Text extract:
▽
Finding max and min of functions in space

**Sabo** · April 10th 2011, 06:04 AM

I need to find the maximum and minimum of functions in space. I've managed to solve a few exercises, but for some of them I get stuck when trying to solve for x and y. I'll give two examples below, hoping someone can point out what I'm doing wrong.

First example:
$f(x,y)=3x-4x^3+12xy, where \,x\geq0, y\geq0, x+y\leq1$

I approach this problem like this.
Find the points at the end (not sure what these are called in English?). They are
(0,0), (1,0), (0,1).
Find the maximum and minimum points inside the area. We find these by deriving the function twice; once with regards to x, once with regards to y. We then need find where they are zero.
△
Write the next part of the forum post on finding maximum and minimum values of functions, starting after its final sentence. The data that comes next is separate material and has no connection to the forum post on finding maximum and minimum values.

Available data:
▽
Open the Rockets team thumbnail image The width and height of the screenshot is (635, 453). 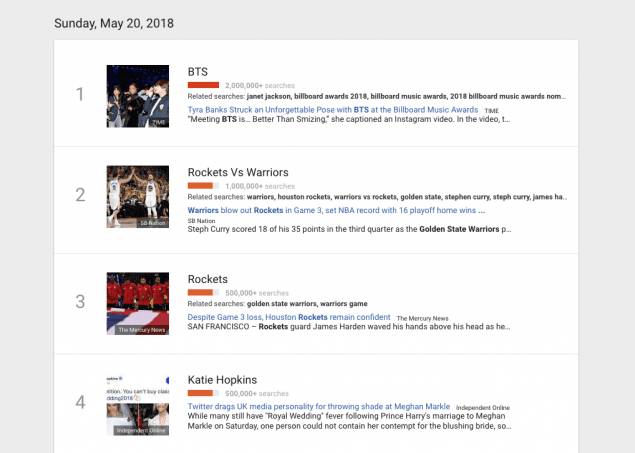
△
Exercise answer:
$\frac{df}{dx}=3-12x^2+12y$
$\frac{df}{dy}=12x$

This is where I get stuck. How to proceed from here, assuming I've done right so far?
----------------------------------------------------------
Second example:
$f(x,y)=xy-ln(x^2+y^2), where \,\frac{1}{4}\leqx^2+y^2\leq4$

We see that the "extreme" points are
$\left(\frac{1}{2},0\right), (0, \frac{1}{2}), (2,0), (0,2)$

The two derivatives are

$\frac{df}{dx}=y-\frac{2x}{x^2+y^2}$
$\frac{df}{dy}=x-\frac{2y}{x^2+y^2}$

Again, stuck, not knowing how to proceed.

The exercies I did manage to solve made it easy for me, since adding/subtracting one to the other left me with something similiar to 2x-2y=0 etc. I know this is somewhat basic stuff, and unless I'm mistaken the exercies are created to avoid complex numbers and what not, so clearly I've missed something simple.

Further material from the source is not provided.